You say Tom-ay-to, I say Tom-ah-to

Its time to pick the last of the tomatoes off the vine.  Soup and sauce and pico salad are going to be on many tables this week.  It is the heirloom tomato that I like to use in my recipes.  Rich tomato soup that coats your tongue with sweet tomato and spice.  Tomato sauce over pasta with an earthy taste and velvety feel as it slides down your throat with plump pasta noodles.  I have included a link to a video by Vanity Fair that pokes fun at the culture that has come to surround heirloom tomatoes.  A cute video that will put a smile on your face and give you a brief look at heirloom tomatoes to develop an understanding of these tasty tomatoes.

What makes an heirloom tomato different from a hybrid and what is all the craziness surrounding these varieties.  Easily defined, unlike modern hybrid varieties, an heirloom variety’s seeds have been passed down from gardener to gardener over the years.  The craze is due to the undeniable full flavor and variety of flavors.  So, the real reason to choose heirloom varieties is the taste.  Without one heirloom-tomato taste; you have wide ranges of flavors for the many heirloom-tomatoes.  They have a much more distinct flavor than that of the tomatoes at the grocery store.  Here are a couple of my favorites that keep me coming back for more.

Speckled roman: These playfully colored beauties have popped up at many farmers markets over the past few years.  Beautifully striped with orange and yellow that draws potential customers to the stand.  Great for sauce and a wonderful addition to any salad.

German: Large lobed, red and yellow streaked beefsteaks are beautiful when sliced.  Mottled red and yellow that looks like watercolor. A complex, fruity flavor make beautiful slices for sandwiches or a fresh tomato platter on a hot summer day.

Purple Cherokee: earthier, sweeter. fuller tasting than most varieties. They are be a reddish-purple color and produce large up to 2 pound tomatoes.  If you want to try an heirloom this should be your first.  Great as a sandwich on cracked wheat bread with pesto and paper thin slices of pecorino cheese. Simple and delicious.

Brandywine: To me the most famous of heirloom tomato, ‘Brandywine’ may have been the tomato to start the heirloom craze.  It produces large red 2 pound tomatoes.  SO good with olive oil and avocado.

Green zebra: distinct tennis-ball-size fruits are gold with bold green stripes. It is one of my favorites with great flavor and is often ranked as one of the top-tasting heirlooms.  Great in a caprese salad with Brandywine tomatoes.
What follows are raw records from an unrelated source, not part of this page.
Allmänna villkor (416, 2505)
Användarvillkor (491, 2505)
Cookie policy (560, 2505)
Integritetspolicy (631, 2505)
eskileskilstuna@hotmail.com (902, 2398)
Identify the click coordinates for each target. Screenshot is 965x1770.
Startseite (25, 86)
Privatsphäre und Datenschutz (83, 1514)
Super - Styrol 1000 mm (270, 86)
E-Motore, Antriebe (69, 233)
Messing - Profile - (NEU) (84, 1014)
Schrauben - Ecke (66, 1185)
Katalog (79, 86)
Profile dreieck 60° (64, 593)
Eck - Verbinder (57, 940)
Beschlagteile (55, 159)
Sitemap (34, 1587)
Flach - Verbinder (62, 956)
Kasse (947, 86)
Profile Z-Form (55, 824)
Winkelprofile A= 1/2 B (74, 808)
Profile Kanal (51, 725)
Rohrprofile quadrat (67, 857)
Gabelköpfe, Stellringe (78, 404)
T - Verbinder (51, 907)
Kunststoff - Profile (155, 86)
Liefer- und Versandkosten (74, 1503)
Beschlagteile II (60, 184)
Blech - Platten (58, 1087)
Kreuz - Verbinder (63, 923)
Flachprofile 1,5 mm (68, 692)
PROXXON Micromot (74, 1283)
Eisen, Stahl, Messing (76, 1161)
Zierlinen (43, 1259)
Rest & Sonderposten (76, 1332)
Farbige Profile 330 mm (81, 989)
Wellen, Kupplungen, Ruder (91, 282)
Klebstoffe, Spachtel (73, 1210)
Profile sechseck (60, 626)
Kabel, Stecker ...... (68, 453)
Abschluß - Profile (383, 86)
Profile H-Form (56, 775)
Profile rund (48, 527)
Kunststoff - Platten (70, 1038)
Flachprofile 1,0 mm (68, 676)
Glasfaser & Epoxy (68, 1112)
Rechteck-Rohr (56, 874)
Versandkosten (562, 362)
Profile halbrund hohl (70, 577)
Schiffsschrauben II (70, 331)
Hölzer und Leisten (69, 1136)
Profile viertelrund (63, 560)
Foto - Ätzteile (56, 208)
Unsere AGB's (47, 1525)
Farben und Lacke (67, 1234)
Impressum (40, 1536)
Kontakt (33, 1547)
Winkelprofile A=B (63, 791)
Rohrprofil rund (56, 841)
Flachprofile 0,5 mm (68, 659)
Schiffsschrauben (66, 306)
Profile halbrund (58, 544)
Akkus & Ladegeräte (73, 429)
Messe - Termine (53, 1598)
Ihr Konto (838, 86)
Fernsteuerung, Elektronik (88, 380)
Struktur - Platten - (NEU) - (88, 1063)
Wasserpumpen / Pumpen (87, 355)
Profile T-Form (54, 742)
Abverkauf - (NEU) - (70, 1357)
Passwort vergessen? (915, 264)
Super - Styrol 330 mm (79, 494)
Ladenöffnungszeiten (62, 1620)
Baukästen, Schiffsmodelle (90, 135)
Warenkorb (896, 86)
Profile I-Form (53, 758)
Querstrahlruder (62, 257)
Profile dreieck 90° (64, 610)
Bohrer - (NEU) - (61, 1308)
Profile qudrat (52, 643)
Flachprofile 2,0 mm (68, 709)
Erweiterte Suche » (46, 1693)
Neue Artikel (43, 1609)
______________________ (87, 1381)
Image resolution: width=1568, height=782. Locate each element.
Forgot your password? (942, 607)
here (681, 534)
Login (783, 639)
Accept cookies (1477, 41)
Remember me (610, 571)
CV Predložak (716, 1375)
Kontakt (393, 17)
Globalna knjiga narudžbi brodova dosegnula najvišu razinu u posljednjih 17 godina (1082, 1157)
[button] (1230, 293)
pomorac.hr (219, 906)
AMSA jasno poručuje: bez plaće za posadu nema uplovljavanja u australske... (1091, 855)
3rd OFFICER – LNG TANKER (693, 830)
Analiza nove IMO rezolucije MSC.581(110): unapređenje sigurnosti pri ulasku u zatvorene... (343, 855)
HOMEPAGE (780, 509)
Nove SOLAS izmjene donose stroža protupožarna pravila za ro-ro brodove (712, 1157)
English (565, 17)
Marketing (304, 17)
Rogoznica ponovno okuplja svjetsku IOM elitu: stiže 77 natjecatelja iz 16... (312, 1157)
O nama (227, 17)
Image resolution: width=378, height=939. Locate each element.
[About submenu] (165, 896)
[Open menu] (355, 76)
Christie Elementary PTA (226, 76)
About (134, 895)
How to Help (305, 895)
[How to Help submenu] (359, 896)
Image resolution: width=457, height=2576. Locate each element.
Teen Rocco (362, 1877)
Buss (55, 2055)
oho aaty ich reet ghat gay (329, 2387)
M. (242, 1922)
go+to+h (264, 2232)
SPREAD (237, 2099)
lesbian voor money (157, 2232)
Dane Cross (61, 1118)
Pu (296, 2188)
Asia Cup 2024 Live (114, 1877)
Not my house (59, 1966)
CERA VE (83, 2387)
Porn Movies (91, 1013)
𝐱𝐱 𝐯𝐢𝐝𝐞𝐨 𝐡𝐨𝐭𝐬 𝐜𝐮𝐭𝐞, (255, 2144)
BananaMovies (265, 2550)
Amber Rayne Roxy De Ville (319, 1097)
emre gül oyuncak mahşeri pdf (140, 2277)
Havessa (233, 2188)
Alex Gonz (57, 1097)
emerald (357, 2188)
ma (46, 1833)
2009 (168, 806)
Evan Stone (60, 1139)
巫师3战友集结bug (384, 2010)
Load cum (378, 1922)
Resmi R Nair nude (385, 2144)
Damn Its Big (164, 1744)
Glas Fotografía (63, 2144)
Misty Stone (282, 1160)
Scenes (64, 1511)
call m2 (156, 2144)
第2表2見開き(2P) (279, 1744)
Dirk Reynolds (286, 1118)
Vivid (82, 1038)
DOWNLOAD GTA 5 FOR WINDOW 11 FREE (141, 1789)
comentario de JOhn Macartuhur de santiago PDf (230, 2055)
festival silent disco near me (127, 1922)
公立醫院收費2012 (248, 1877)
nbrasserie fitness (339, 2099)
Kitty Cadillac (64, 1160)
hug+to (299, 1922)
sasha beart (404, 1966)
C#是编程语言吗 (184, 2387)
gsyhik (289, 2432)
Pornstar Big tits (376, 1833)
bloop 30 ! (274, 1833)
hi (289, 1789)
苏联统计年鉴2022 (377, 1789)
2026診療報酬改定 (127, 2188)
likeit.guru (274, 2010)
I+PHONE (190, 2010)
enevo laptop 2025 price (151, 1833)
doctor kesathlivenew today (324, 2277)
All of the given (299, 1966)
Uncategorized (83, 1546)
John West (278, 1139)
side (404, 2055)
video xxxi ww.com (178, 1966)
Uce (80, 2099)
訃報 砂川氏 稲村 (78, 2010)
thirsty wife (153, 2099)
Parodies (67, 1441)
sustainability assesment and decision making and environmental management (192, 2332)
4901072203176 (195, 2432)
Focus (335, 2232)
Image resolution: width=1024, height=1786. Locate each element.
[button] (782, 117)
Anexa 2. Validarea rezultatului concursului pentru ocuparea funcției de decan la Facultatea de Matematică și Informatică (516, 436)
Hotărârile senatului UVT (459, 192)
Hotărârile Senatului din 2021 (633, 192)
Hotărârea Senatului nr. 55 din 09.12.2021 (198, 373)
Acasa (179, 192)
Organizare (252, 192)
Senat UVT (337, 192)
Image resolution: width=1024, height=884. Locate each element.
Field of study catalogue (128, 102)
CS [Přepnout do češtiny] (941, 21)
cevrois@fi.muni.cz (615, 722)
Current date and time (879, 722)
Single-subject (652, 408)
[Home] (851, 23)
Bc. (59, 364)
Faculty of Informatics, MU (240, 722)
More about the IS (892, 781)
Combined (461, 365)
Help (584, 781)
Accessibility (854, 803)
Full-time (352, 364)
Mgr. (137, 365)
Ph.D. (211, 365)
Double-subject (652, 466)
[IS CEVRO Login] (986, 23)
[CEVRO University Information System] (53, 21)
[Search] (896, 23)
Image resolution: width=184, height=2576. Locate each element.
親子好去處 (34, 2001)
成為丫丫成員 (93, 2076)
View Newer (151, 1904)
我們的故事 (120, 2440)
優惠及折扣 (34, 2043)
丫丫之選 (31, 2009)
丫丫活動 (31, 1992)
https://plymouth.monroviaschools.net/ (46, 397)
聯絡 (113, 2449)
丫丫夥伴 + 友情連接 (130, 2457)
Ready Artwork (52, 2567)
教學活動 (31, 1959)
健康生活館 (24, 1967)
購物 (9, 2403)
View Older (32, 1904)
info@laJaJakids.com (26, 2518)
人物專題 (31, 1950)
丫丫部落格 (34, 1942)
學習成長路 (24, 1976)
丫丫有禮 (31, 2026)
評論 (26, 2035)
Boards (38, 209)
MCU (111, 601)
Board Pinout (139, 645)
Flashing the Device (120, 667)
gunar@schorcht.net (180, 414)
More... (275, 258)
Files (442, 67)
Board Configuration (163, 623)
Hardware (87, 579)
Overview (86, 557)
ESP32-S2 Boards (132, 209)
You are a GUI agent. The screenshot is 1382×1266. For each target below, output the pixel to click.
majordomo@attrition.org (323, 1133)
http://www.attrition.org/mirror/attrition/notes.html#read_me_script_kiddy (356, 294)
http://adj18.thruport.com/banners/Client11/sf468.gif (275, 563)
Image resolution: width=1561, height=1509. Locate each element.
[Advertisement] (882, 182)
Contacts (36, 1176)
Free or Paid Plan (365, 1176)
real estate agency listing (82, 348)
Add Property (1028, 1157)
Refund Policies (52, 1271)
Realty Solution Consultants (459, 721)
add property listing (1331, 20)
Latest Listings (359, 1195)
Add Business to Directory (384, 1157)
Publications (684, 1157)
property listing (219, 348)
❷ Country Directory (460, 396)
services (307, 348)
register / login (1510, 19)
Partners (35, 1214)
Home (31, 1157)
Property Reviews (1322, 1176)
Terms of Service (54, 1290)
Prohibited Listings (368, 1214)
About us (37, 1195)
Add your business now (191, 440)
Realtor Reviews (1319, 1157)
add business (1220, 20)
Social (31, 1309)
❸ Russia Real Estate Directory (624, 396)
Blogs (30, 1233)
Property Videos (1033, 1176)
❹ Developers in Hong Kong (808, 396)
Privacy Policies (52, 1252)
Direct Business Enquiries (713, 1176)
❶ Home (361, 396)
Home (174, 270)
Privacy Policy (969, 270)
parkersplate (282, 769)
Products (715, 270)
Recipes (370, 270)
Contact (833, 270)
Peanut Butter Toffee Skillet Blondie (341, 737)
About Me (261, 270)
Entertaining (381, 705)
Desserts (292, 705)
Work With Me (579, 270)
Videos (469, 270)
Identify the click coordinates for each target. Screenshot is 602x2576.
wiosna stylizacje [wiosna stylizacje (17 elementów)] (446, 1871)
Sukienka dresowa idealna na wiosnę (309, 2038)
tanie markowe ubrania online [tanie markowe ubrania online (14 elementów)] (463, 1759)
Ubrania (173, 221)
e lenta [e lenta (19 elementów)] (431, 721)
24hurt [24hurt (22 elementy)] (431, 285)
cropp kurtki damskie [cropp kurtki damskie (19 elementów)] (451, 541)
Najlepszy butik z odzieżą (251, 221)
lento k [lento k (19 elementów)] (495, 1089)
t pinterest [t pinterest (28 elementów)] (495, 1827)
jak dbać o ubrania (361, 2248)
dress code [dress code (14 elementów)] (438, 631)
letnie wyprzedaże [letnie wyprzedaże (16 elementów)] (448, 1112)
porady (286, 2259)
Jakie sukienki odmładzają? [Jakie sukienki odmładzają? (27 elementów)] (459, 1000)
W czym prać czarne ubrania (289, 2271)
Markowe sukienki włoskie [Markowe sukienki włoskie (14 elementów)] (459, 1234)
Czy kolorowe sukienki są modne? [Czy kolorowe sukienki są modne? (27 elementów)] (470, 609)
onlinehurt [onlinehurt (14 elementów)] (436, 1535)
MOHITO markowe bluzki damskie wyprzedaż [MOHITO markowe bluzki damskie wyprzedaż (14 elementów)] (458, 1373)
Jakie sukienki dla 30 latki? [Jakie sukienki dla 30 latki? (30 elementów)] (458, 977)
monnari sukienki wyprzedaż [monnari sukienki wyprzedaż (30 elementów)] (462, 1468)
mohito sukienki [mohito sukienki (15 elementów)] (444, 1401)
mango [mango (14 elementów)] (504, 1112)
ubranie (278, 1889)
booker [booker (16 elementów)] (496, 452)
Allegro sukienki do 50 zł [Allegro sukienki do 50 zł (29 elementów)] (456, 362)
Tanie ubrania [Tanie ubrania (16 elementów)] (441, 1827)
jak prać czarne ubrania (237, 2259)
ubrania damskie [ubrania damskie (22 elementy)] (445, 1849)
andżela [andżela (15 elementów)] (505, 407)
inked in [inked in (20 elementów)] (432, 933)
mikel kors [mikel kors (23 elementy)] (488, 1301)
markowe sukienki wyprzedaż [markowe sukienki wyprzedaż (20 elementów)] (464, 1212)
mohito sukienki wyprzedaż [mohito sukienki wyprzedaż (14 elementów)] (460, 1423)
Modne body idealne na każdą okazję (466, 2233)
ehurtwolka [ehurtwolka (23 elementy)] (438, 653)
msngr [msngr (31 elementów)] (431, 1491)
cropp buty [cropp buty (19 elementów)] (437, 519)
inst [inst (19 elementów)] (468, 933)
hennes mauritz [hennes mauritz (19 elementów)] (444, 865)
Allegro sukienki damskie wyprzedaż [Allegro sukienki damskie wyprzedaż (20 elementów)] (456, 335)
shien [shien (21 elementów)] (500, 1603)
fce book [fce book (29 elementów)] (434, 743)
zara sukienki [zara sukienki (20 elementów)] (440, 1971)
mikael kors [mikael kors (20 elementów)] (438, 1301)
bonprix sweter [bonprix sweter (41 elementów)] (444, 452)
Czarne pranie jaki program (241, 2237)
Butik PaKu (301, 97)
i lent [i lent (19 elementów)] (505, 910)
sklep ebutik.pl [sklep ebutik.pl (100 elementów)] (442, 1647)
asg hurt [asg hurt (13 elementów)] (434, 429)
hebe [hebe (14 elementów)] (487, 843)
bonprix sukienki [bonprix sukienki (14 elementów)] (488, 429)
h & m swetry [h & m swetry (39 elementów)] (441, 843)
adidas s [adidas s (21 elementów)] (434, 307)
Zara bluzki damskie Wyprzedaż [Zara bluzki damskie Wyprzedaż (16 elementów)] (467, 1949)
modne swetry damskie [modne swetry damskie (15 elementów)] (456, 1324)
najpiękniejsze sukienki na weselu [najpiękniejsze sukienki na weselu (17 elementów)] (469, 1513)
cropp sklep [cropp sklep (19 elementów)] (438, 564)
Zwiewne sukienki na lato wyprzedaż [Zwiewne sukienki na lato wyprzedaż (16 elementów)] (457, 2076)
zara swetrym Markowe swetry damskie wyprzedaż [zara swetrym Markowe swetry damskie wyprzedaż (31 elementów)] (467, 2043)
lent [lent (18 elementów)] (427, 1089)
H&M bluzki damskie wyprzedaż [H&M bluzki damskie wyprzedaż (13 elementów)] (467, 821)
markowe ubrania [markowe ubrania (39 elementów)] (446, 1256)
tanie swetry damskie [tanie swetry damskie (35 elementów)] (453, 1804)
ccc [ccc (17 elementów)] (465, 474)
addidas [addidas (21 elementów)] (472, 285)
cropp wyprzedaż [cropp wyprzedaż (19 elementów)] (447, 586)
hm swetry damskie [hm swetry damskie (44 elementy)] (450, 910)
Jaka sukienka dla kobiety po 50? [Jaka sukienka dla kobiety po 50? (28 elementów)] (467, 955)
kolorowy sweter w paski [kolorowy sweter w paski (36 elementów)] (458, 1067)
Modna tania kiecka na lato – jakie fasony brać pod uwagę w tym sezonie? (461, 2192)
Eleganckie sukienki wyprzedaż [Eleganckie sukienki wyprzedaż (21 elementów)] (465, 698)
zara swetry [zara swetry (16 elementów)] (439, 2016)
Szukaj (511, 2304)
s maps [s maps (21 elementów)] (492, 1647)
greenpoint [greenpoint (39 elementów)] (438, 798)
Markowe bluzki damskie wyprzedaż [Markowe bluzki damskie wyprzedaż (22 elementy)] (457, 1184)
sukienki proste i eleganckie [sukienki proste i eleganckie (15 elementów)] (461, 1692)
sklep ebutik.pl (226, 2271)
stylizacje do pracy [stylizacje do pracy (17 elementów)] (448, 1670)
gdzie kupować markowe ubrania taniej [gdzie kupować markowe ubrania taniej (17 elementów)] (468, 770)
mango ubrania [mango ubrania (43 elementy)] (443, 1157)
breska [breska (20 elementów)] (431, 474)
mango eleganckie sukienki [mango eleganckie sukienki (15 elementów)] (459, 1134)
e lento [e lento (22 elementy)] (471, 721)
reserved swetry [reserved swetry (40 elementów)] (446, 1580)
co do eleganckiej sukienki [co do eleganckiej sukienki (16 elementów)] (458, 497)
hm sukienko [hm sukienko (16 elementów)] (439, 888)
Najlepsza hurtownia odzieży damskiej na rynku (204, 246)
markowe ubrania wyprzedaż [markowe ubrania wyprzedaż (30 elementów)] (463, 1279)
Wapsipinicon peach: 2-inch bright yellow-gold color that have a slight fuzzy coating, ‘Wapsipinicon Peach’ tomato has a spicy sweet almost citrus flavor. Cultivated in the 1800s in Iowa.  Named after the Wapsipinicon River in Northeast Iowa.

Costoluto genovese: heat-loving, heirloom tomato that has been cultivated for many years along the Mediterranean. Large, deep-red,  deeply ridged, meaty, full-flavored, slightly tart, and delicious. With it’s scalloped edges, a striking stuffed tomato. Makes a rich and pungent pasta sauce.

Cannot wait until next years crop and new recipes for each lovely tomato.